Don Jones, who has designed canting keel boats before, including the Australian super-maxi Skandia Wild Thing owned by Grant Wharington – which admittedly lost its keel in a windy Sydney-Hobart race in January 2005 - and who has now designed the team’s new Volvo Open 70, believes that the Volvo rule provides welcome legislation in a potentially risky area. “The rule specifies a very low allowable stress at around a quarter of what is commonly being used by current canting keel boats. This is helping to highlight the fact that there are no scantling rules for existing canting keel systems. Hopefully this will feed back for improvement and higher safety levels in future designs,” he says, and he should know.
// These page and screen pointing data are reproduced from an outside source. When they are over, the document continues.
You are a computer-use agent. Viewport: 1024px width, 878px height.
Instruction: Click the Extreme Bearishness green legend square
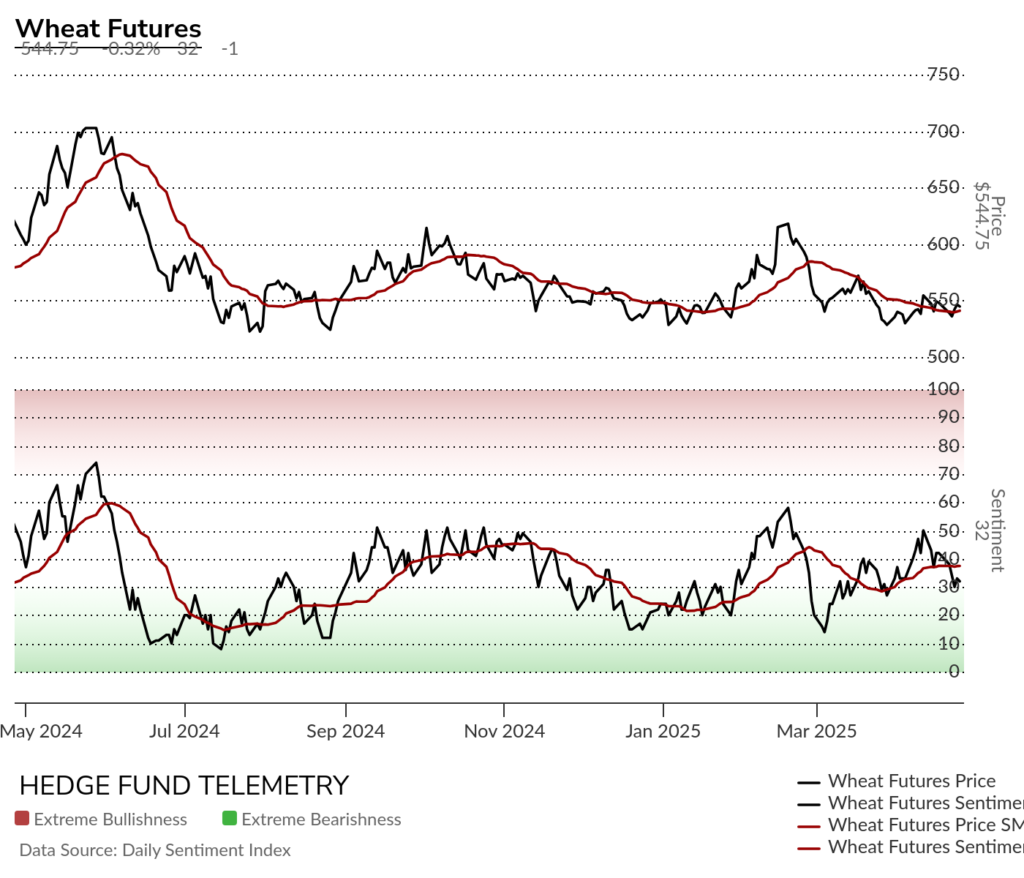point(229,819)
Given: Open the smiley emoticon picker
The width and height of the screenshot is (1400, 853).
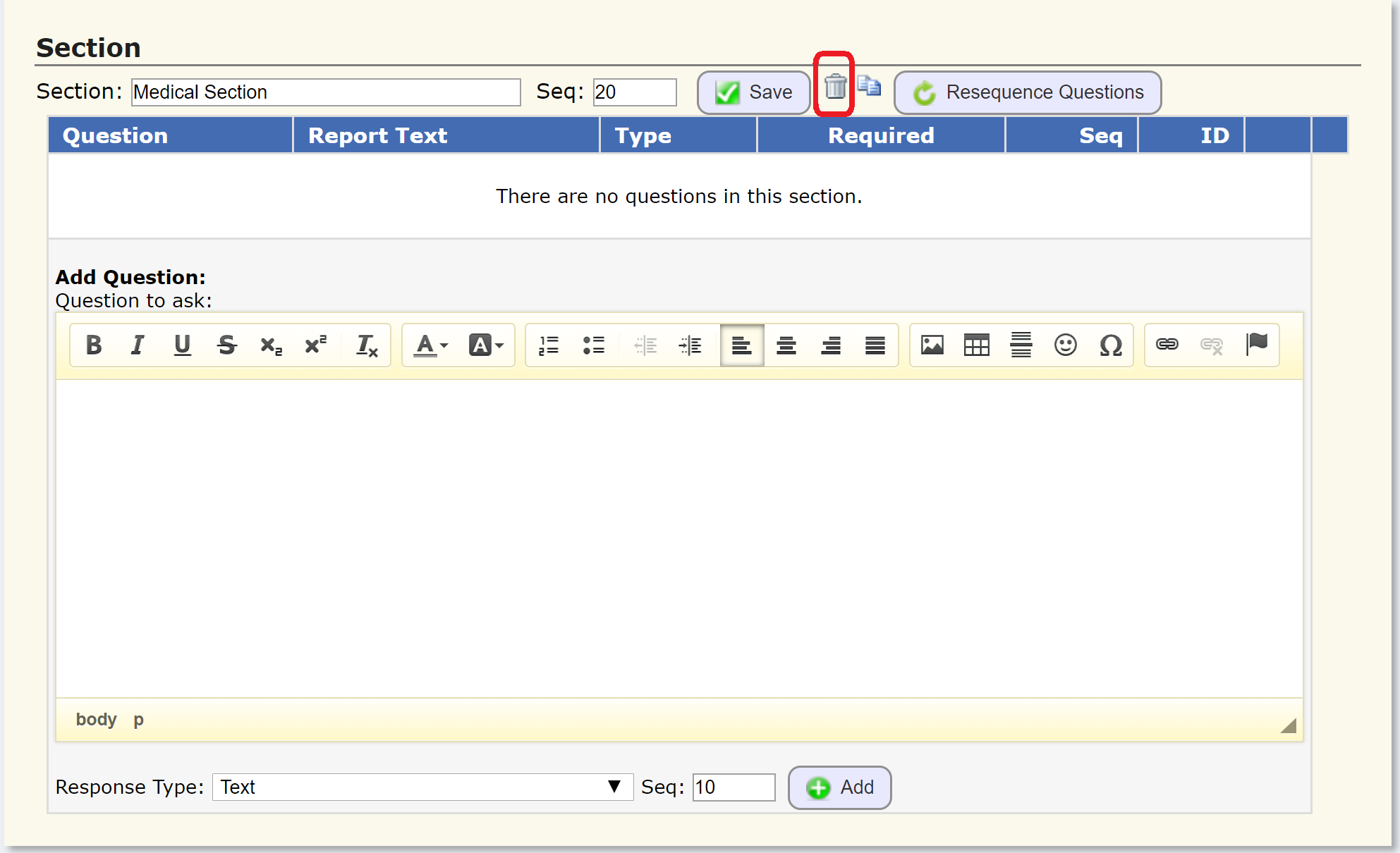Looking at the screenshot, I should click(x=1065, y=345).
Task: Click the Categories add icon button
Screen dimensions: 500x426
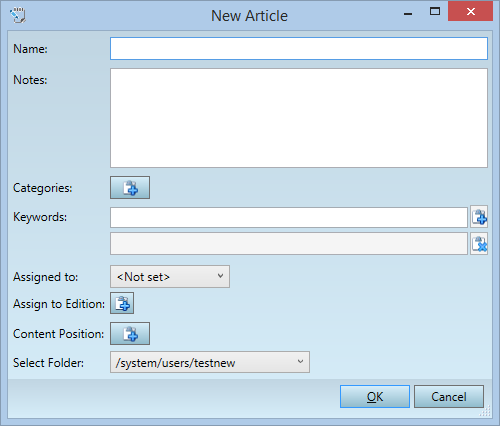Action: pos(130,188)
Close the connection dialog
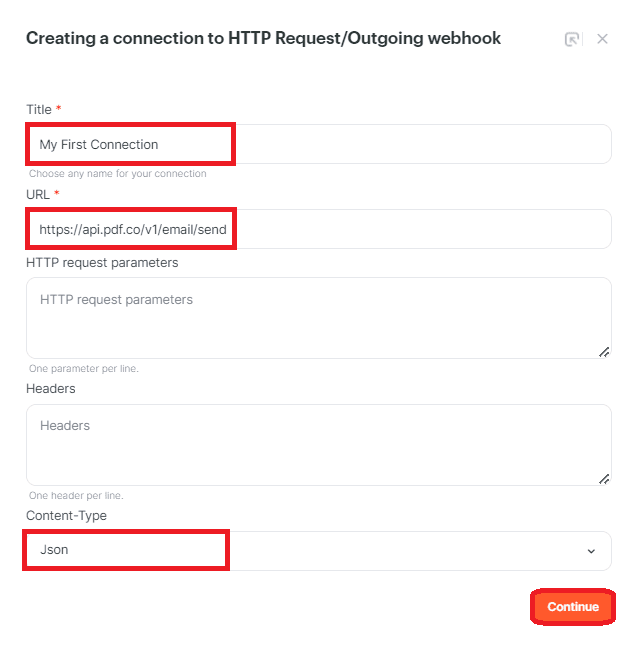This screenshot has height=653, width=633. coord(602,39)
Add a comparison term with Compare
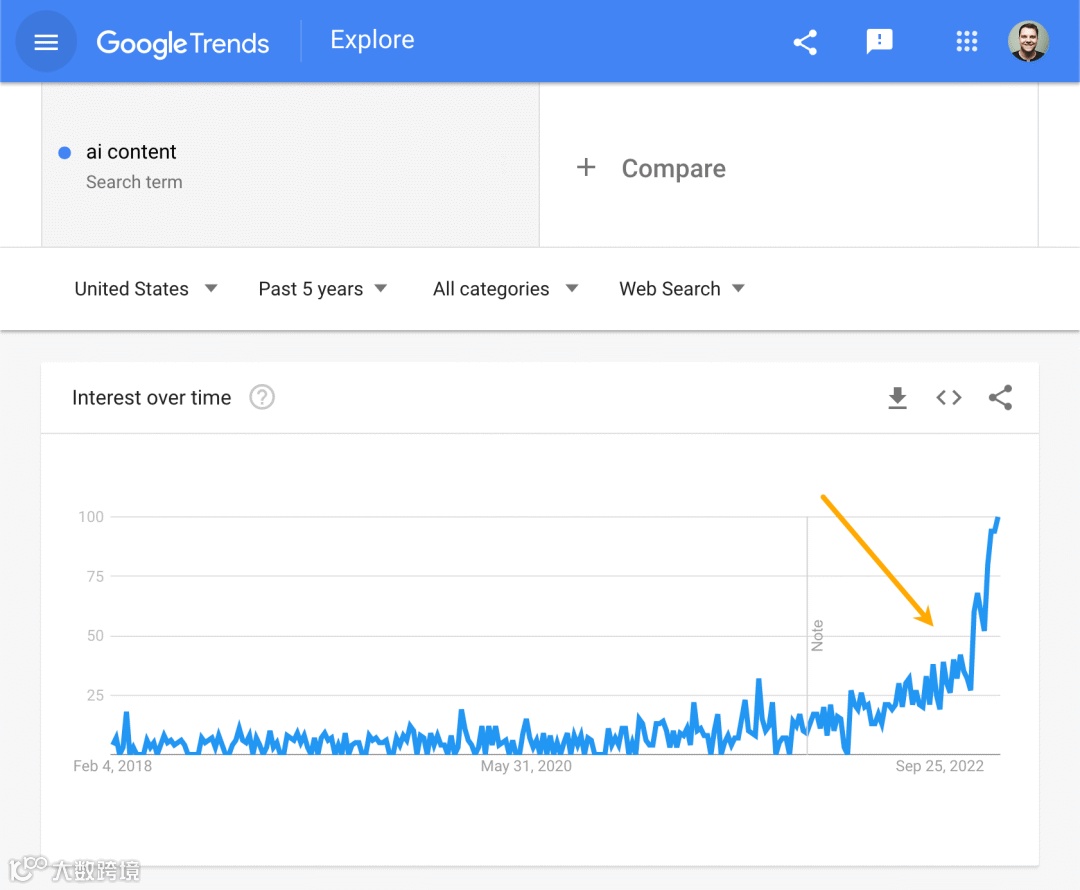The image size is (1080, 890). pyautogui.click(x=655, y=168)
Whatever the variations, one thing is for sure, building any race boat is a time consuming business. Most estimate that a Volvo Open 70 will take around 30,000 hours to put together, which is eight months in real money, or six at a push. Laminating can take up a good deal of this time with aligning the fibres themselves a crucial and time consuming business. As designs become more sophisticated, load paths are calculated precisely by the designers. Ensuring the carbon fibres are laid in the correct manner is critical if the structure is to work. The bulkheads either side of the keel system alone take a month each to build, with complex tapered layers of carbon forming the final structure.
To add to the complication of building a technically complex boat, some, like the movistar team, have chosen to build its boat 10,000 miles away in Australia yet, despite the distance, Bekking sees this as an advantage. “Apart from the skill of the builders themselves, we have found that the time difference has worked in our favour,” he said. “While one side is sleeping, the other can be mulling over ideas or comments that have been emailed earlier. It’s a good way of working things out. “We also set one of our goals as sailing the boat up from Australia to walk part of the course. Even if we had built the boat in Europe we would have shipped it down there to sail it back.” And Bouwe seems to have been proved right, with movistar setting a new monohulls 24 hour record time on passage to Europe.
But, for all the analysis, planning and expert construction, sometimes it is the practical aspects that put things into perspective best. Here, Don Jones likes to take the pragmatic approach at least some of the time. “The new Volvo 70 boats will sail much faster than the 60s,” he says. “As such it’s always good to reflect on the fact that you can make the hull as strong as you like, but God can always make a bigger wave.”